#### Passage given:
Wednesday, May 08, 2013

Book Club: The Hidden Art of Homemaking Chapter 3

Cindy is hosting a Book Club discussing The Hidden Art of Homemaking by Edith Schaeffer.  Please join us!

Chapter 3 starts with a push.  Music.  The 3 months of piano lessons I took ... my parents made me quit when I wouldn't practice.  Years of church and school choir ... I still can't carry a tune in a bucket with a lid nailed onto it.

Yeah.

I mentioned the other day that we went to a funeral for a friend's father. That is a musical family, multiple instruments, great singers, making music together and in performance.  At one of the girls' weddings, they all went forward and performed a piece one of them had composed.  I sit on the outside in awe.

Top 40 music is the music of my childhood. I still can sing along with most pop songs from the 80s (but I don't know who sang any of them!).  I hope to fill my children with something better than that. So, we do what we can to incorporate music.  It's kind of forced and it takes an effort on my part to accomplish it because it isn't part of my cultural experience.  If family music seems extra to me, maybe it will be more natural to them.

So we use CDs as accompaniment to sing hymns.  We still listen to Wee Sing America and other folk music.  It is not unusual for me to have the Classical Masterpieces channel playing from the cable network (they show me the names of the piece and composer ... I don't have to pay attention to the radio announcer that way).  I make my kids practice their piano and they're doing great. They're friends with the organist at church.

#### Task A:
Find every row below that contains the word "height" and copy each one in full.

#### Data provided:

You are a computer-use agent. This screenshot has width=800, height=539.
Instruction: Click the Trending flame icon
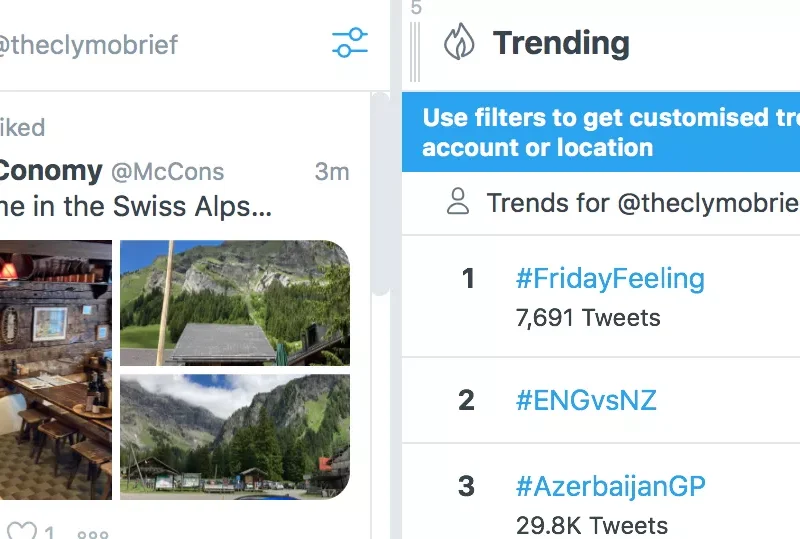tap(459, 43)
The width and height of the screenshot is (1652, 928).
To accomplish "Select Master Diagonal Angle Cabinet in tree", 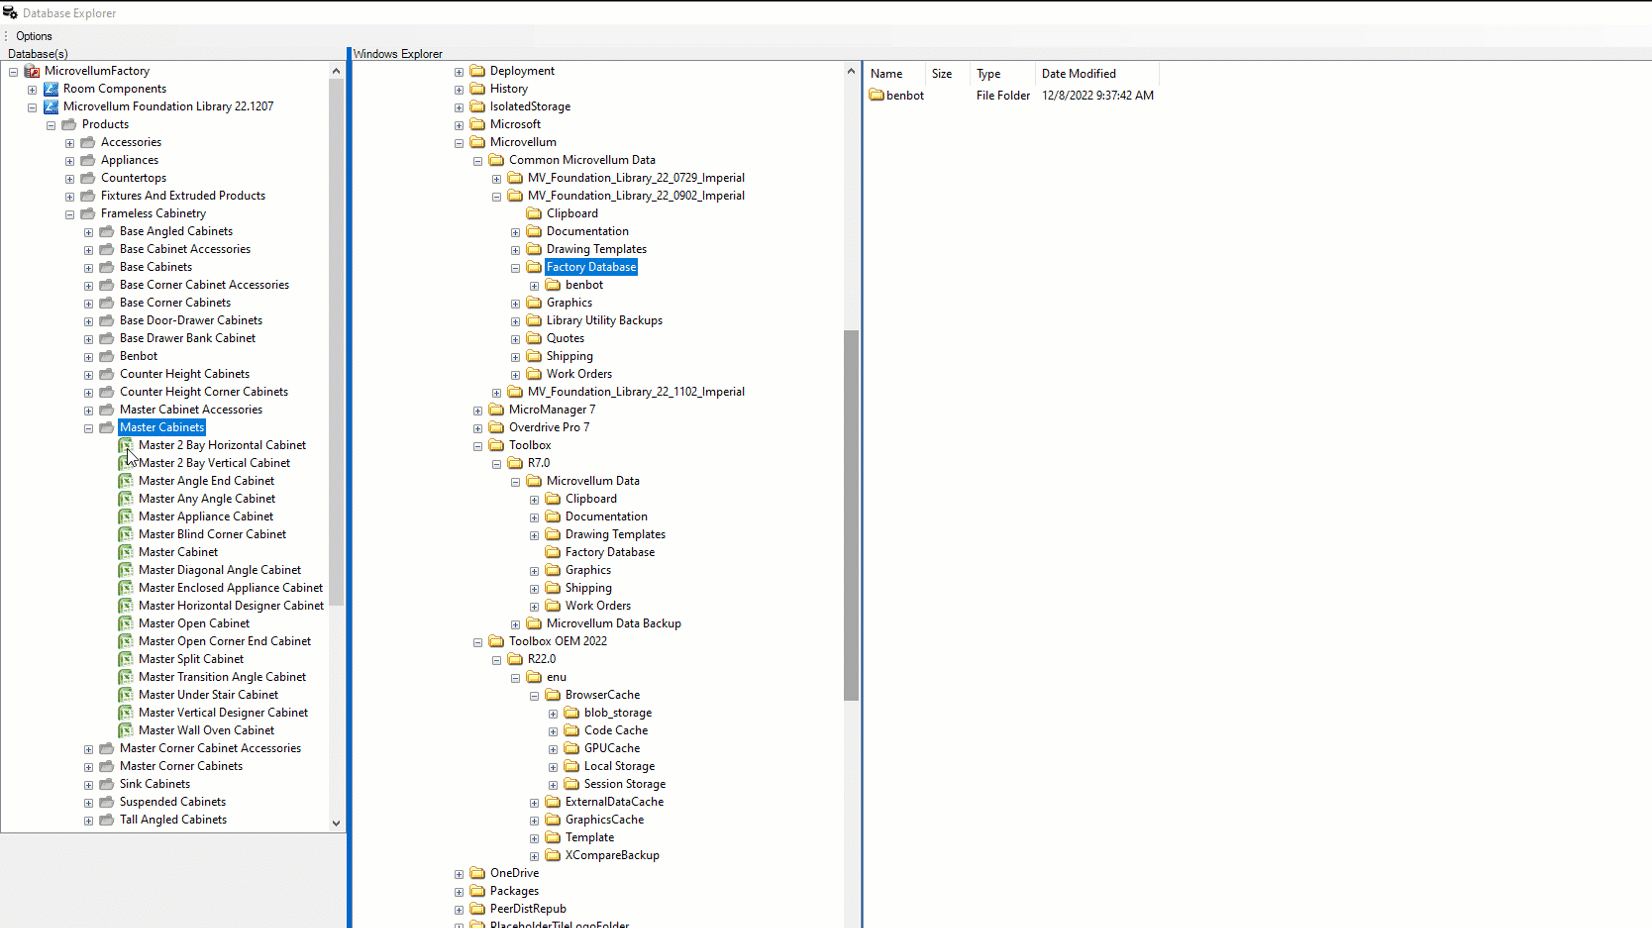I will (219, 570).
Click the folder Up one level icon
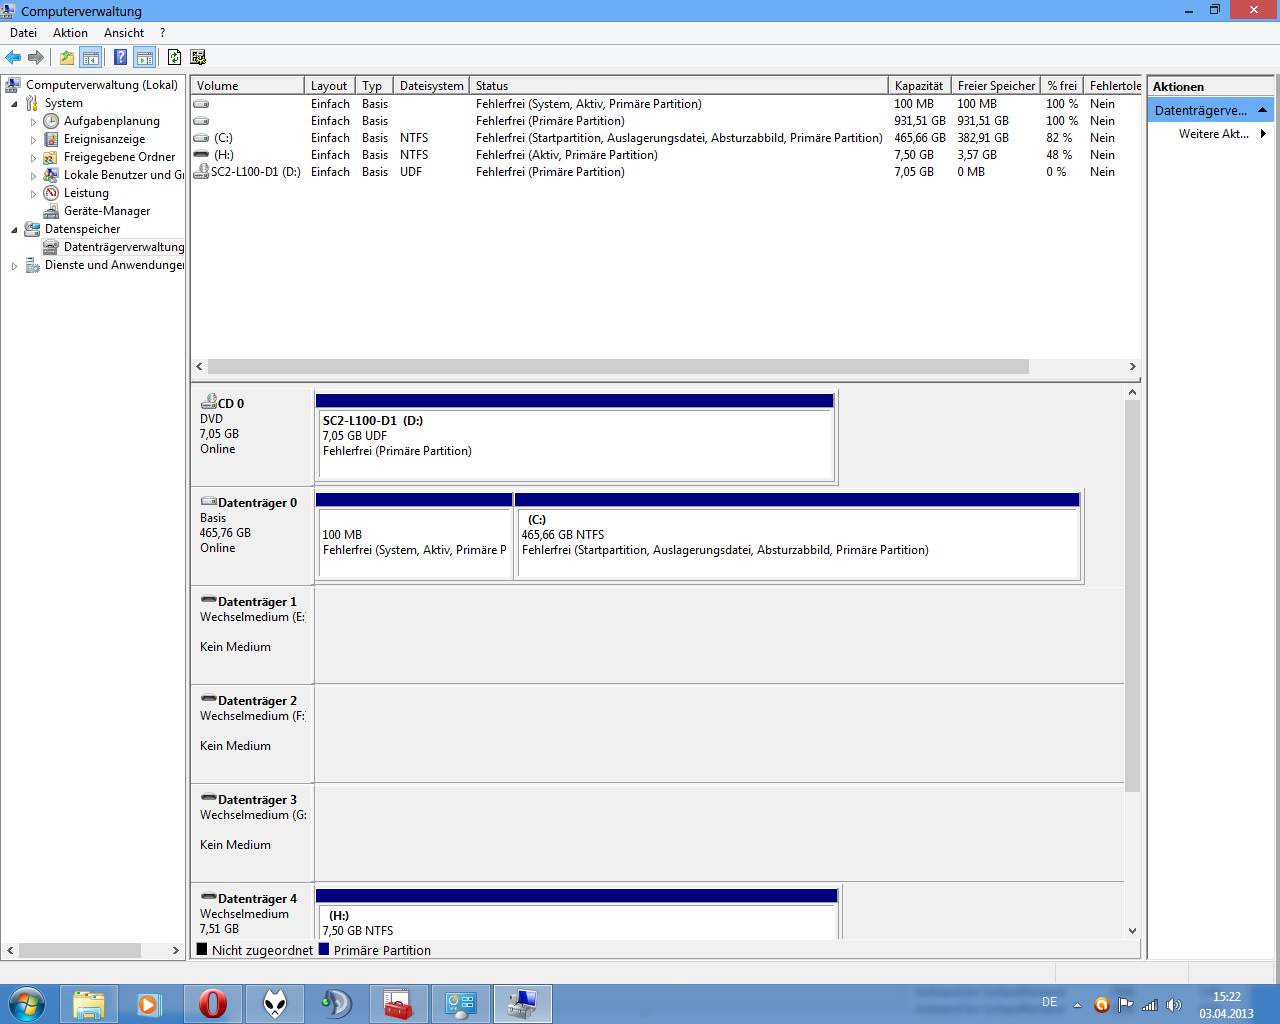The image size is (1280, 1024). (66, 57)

#### Task B:
From the book club post, retype the part that opens with the words "So we use CDs" and closes with "organist at church.".

#### Full solution A:
You are a computer-use agent. This screenshot has width=800, height=539.
The width and height of the screenshot is (1652, 928).

#### Full solution B:
So we use CDs as accompaniment to sing hymns.  We still listen to Wee Sing America and other folk music.  It is not unusual for me to have the Classical Masterpieces channel playing from the cable network (they show me the names of the piece and composer ... I don't have to pay attention to the radio announcer that way).  I make my kids practice their piano and they're doing great. They're friends with the organist at church.